Texto proporcionado:
━━━━━━━━━━

Bianca Bagnarelli/The New York Times
La caminata matutina antes de la cena de una festividad puede parecer un acto de penitencia por adelantado: una forma de ejercer autocontrol antes del festín, ideal bajo un sol pálido, en medio de un montón solitario de hojas y con la determinación de mantener la fogata a la vista. Si caminas demasiado lento —o demasiado rápido— solo molestarás a tus compañeros, que también ayunaron para llenarse en el banquete.
Los científicos apenas han comenzado a explorar los efectos emocionales y sociales del hambre intensa. (Los consejos universitarios de ética no ven con buenos ojos los experimentos en que se analiza a grupos de estudiantes hambrientos en nombre de la psicología). Sin embargo, ya han obtenido algo de información. Varios estudios, por ejemplo, han mostrado que un nivel bajo de glucosa —es decir, tener hambre— se asocia con señales de agresión, un estado de ánimo en el que el hambre y el enojo se fusionan.

━━━━━━━━━━

Ítems proporcionados:
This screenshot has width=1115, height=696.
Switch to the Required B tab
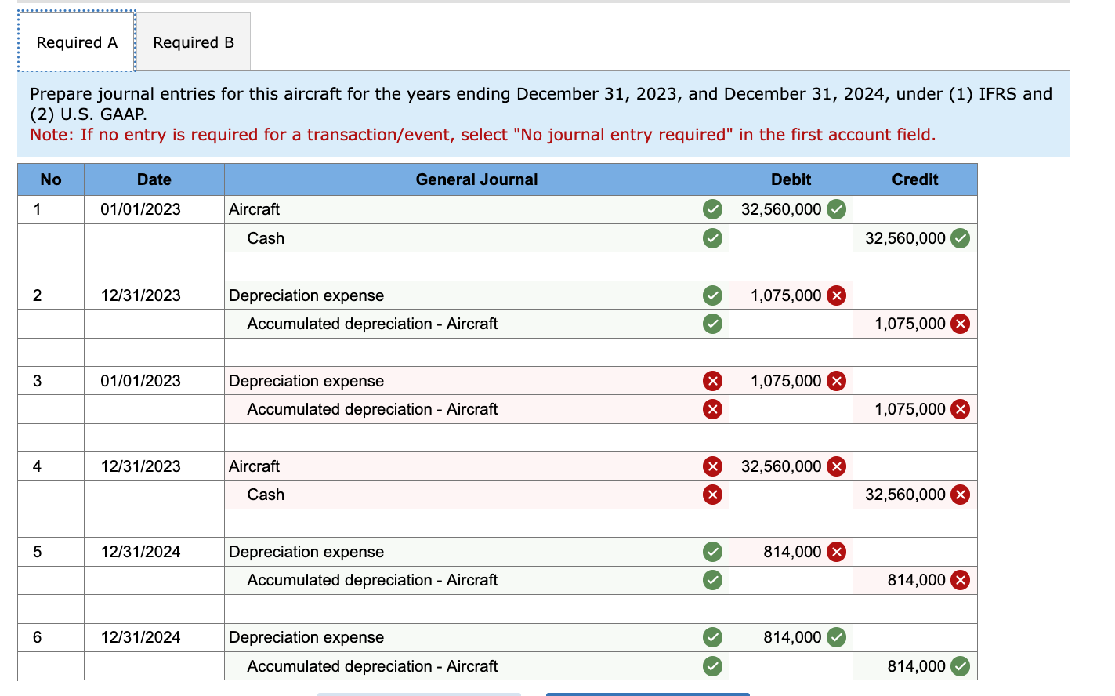point(193,42)
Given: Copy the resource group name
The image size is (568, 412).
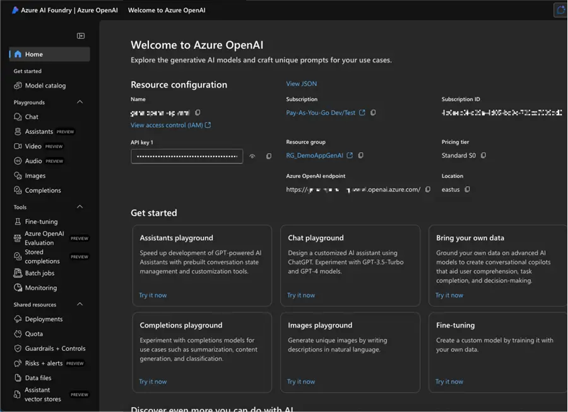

━━━━━━━━━━

Tareas por resolver:
(A) Reproduce al pie de la letra el texto sobre el hambre, empezando por "Bianca Bagnarelli/The New" y siguiendo hasta "en el banquete.".
(B) Escribe la parte que sigue al texto sobre el hambre, a partir de su última oración.

Resultados:
(A)
Bianca Bagnarelli/The New York Times
La caminata matutina antes de la cena de una festividad puede parecer un acto de penitencia por adelantado: una forma de ejercer autocontrol antes del festín, ideal bajo un sol pálido, en medio de un montón solitario de hojas y con la determinación de mantener la fogata a la vista. Si caminas demasiado lento —o demasiado rápido— solo molestarás a tus compañeros, que también ayunaron para llenarse en el banquete.

(B)
La furia y el hambre son una sensación distintiva de urgencia y de impaciencia cada vez más intolerable, una sensación que conoce cualquiera que haya esperado en la fila larga de una cafetería o un restaurante o haya estado en medio de niños pequeños sin haber comido. Sin embargo, hay muchos tipos de ira, y los psicólogos ahora están tratando de analizar cómo el hambre y el enojo en conjunto difieren de otros tipos de irritación como la furia, la rabia y la indignación.
Mediante una serie de experimentos recientes, Jennifer K. MacCormack, candidata a doctora en Psicología y Neurociencia en la Universidad de Carolina del Norte, campus Chapel Hill, halló que, cuando tienen hambre, las personas dicen que se sienten más molestas de lo habitual y dicen tener menos control de sus emociones. No obstante, ese comportamiento aumentaba solo en circunstancias específicas, y solo lo hacía en comparación con colegas que habían comido recientemente, según descubrió MacCormack.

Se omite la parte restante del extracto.